今回はサイバーエージェント様の『【学生歓迎】ユーザー数〇〇万人の大規模サービスを支えるデータストアとキャッシュ戦略』という登壇を受けてフロントエンドでもキャッシュについて勉強してみました。今回はNext.jsのキャッシュについてドキュメントを参考に書いていこうと思います。

そもそもキャッシュとは何か?

キャッシュとは、よく利用されるデータを一時的に保存して、再利用を容易にする仕組みです。
図書館を例にとると、頻繁に借りられる本をフロント近くに置いておくことで、利用者はすぐにその本を手に取ることができます。
同じように、頻繁にリクエストされるデータを保存しておくことで、通信回数を減らし、アプリケーションの速度を向上させることができます。

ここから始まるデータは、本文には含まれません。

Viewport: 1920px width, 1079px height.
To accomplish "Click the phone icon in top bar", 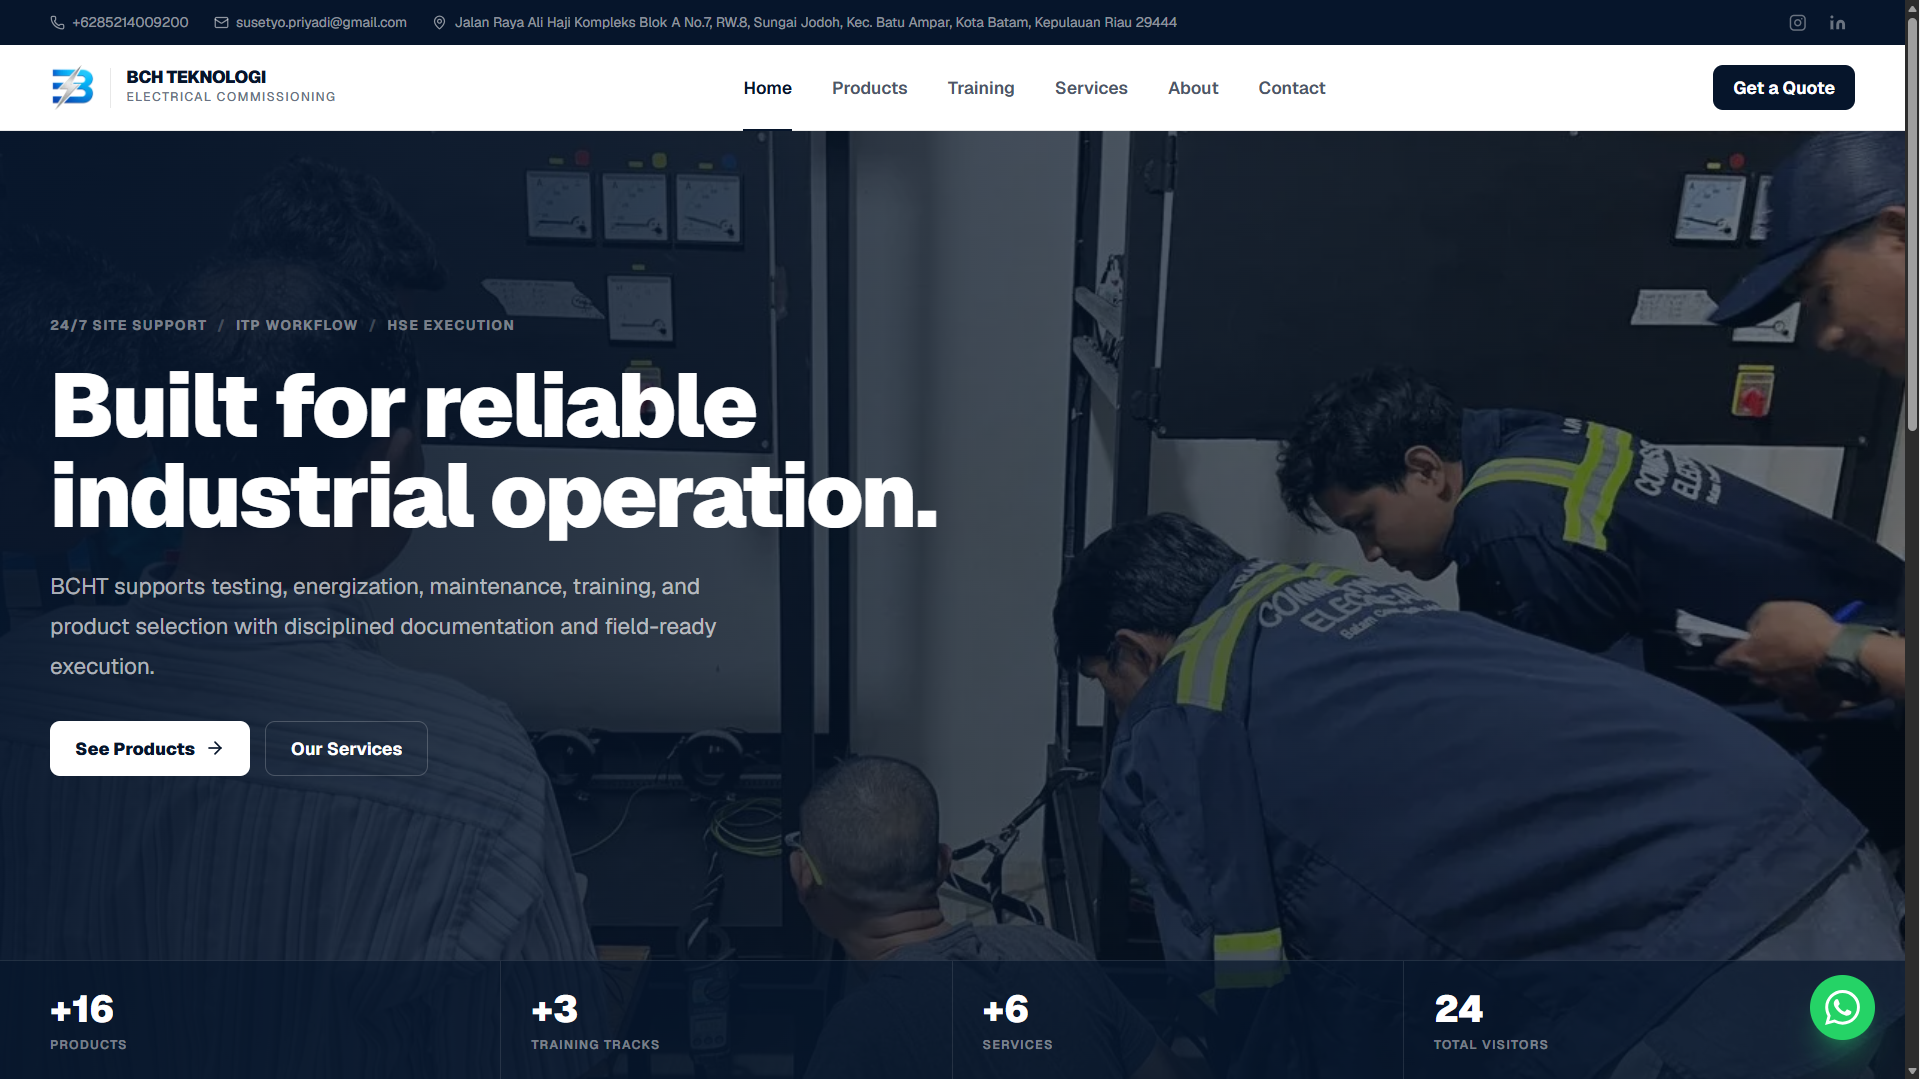I will tap(57, 22).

リクエストのメモ化 (Request Memoization)

1. 重複排除

同じリクエストを繰り返す場合、そのリクエストをキャッシュして、重複を排除します。
たとえば、同じAPIエンドポイントに対して同じパラメータでリクエストを送信する場合、キャッシュを利用して再度サーバーに問い合わせることを避けることができます。
スクリーンショット 2024-09-30 8.57.07.png

注意点

  • URLやオプションがわずかに異なる場合、メモ化されずに新しいリクエストとして扱われます。
  • fetch()を使う際は、リクエストを関数化しておくとキャッシュの重複排除が行いやすくなります。ファイルやデータフェッチ層でエンドポイントを固定することで、メモ化の機能が確保されます。

2. 使用可能なケース

  • serverComponentfetch()を使用する場合に適用されます。
  • ただし、ORMで作成した関数やRouteHandler(API)内で使用する場合はメモ化されません。
  • fetch()以外でのキャッシュにはReactのcacheを使用します。

3. 最下層コンポーネント

  • コンポーネントの最下層でfetch()を行っても問題ありません。

4. 動的メタデータの設定

  • generateMetaData()のような関数を使う場合、同じリクエストがメモ化されて重複排除が行われます。

5. キャッシュ期間

  • キャッシュは永続的ではなく、fetch()のリクエストごとに保存されます。

データキャッシュ (Data Cache)

スクリーンショット 2024-09-30 9.04.06.png

  • fetch('', { cache: 'force-cache' })
    キャッシュに強制的にアクセスするリクエストです。
    MISS: 初回リクエスト時はキャッシュが存在しないためキャッシュミスが発生し、データソースからデータを取得します。
    SET: データを取得した後、Request MemoizationとData Cacheの両方にキャッシュが設定されます。
    HIT: 次回以降のリクエスト時にはキャッシュが存在するため、キャッシュからデータが取得され、データソースへアクセスすることなく処理が完了します。
  • fetch('', { cache: 'no-store' })
    このオプションではキャッシュを使用せず、常に最新のデータを取得します。
    MISS: キャッシュを参照せず直接データソースにアクセスするため、Request MemoizationでもData Cacheでもミスが発生します。
    SKIP: キャッシュへの保存をスキップし、データソースからデータを取得します。
    HIT: 直接データソースからデータが取得されるため、常に最新のデータが提供されます。

1. 全体的なデータキャッシュ

データ全体に影響するキャッシュを指します。
適切に理解して使用しないと、予期しないデータが返される可能性があります。

2. fetch()でキャッシュ設定

  • cache: "force-cache":強制的にキャッシュを使用
  • cache: "no-store":キャッシュを使用せず最新データを取得
  • cache: {next: {revalidate: 3600}}:再検証を行いキャッシュを更新

SSR/SSGとキャッシュ

  • サーバーサイドレンダリング(SSR)やスタティックサイトジェネレーション(SSG)に関連します。

3. キャッシュ期間

  • 永続的で、サーバーの再起動やビルドの再実行でもキャッシュは残ります。
  • 最新データを返すためにはSSRにしたり、no-storeオプションを指定する必要があります。現在のバージョンでは、デフォルトでno-storeです。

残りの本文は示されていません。